Nous craignons que notre auteur ne distingue pas suffisamment ici entre le poids et l’autorité de ces affirmations contraires.

La philologie comparée a conduit les savants à la découverte de racines phonétiques partout identiques. Mais il y a désaccord entre eux sur l’origine de ces racines. Les uns, comme G. Curtius et Schleicher, les expliquent par l’onomatopée, tandis que Max Müller, Lazarus, Geiger, Heyse et Steinthal se rallient à l’hypothèse de types phonétiques irréductibles, innés, et par là s’écartent des principes de la doctrine évolutionniste.

En résumé, il règne encore trop d’incertitudes et de contradictions entre les représentants des sciences spéciales pour que la théorie de la descendance puisse s’autoriser rigoureusement des adhésions plus ou moins complètes, plus ou moins nombreuses, qu’elle rencontre parmi eux. Et notre auteur résume en ces termes son jugement sur la valeur scientifique de la doctrine darwinienne : « La théorie de la descendance a explique très-vraisemblablement l’origine des espèces, du moins des espèces supérieures dans le monde des organismes. Mais la descendance doit-elle admettre une évolution graduelle ou une métamorphose au sein du germe ? Ou bien, parmi les organismes, les uns suivent-ils pour se transformer la première voie, les autres la seconde ? C’est une question qui n’est pas encore résolue. En tout cas, la tentative d’expliquer l’origine du monde organique tout entier par la théorie exclusive de la sélection peut être considérée comme condamnée. »
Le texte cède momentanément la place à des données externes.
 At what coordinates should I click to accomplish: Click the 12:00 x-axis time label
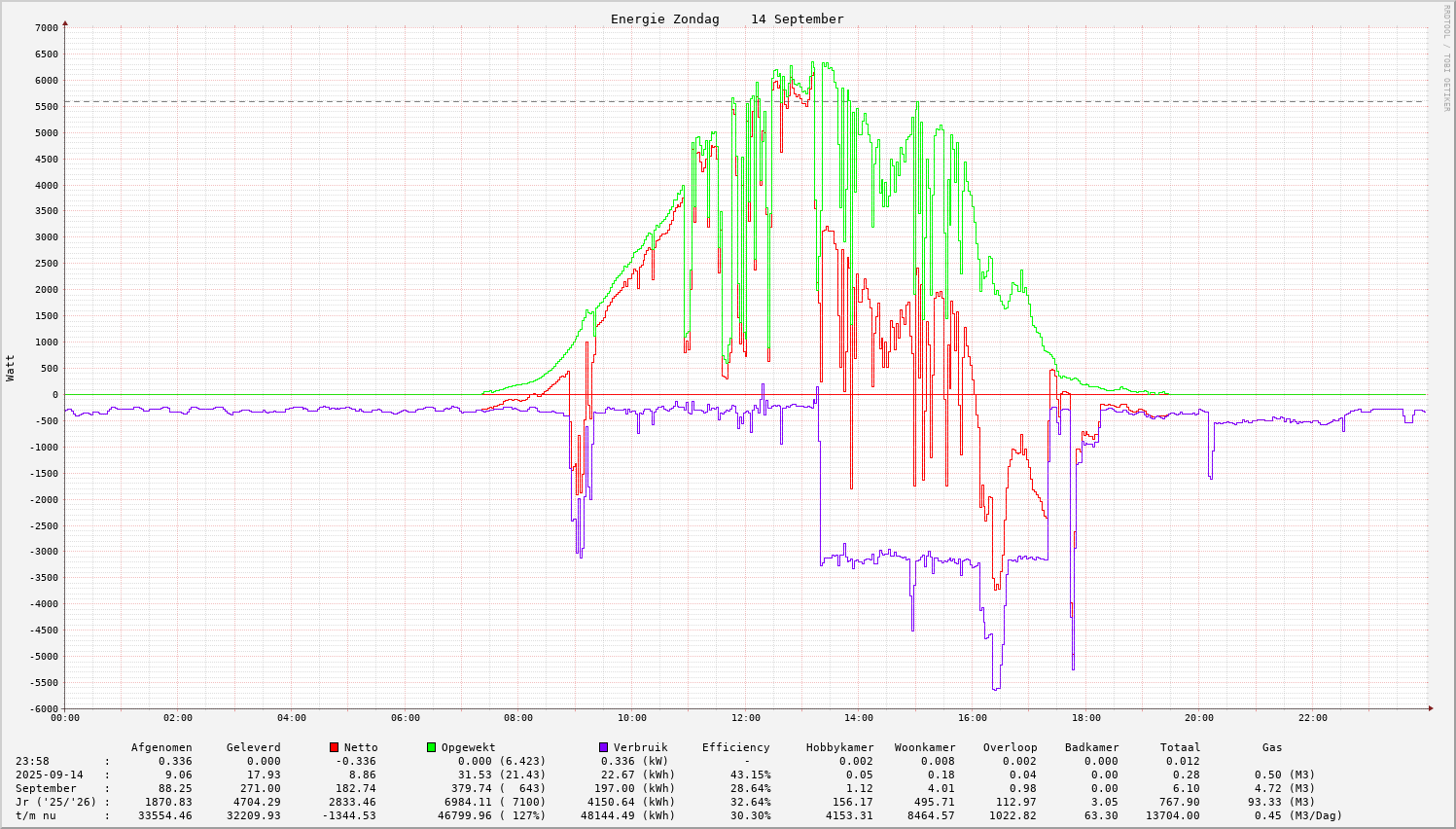746,718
II. — Les développements et les conséquences philosophiques des théories darwiniennes. Si le Darwinisme n’aboutit pas à des conclusions définitives, incontestées sur les problèmes scientifiques qu’il agite, il est encore bien moins capable de répondre aux questions du philosophe. Strauss, dans son « Épilogue comme prologue » (Nachwort als Vorwort, Bonn, 1873), résume avec sa clarté habituelle ces vices irrémédiables de la théorie de l’évolution : « Comment la vie sort-elle de ce qui est étranger à la vie ; la sensation (et la conscience) de ce qui n’a part ni à l’une ni à l’autre ; la raison (la conscience de la personnalité et la volonté libre) de ce qui est sans raison ? » L’origine de la conscience morale, de la sensation, de la vie, échappe au Darwinisme. Les éléments matériels du monde, qui obéit aux lois du développement darwinien, ne se prêtent pas davantage aux explications de la théorie.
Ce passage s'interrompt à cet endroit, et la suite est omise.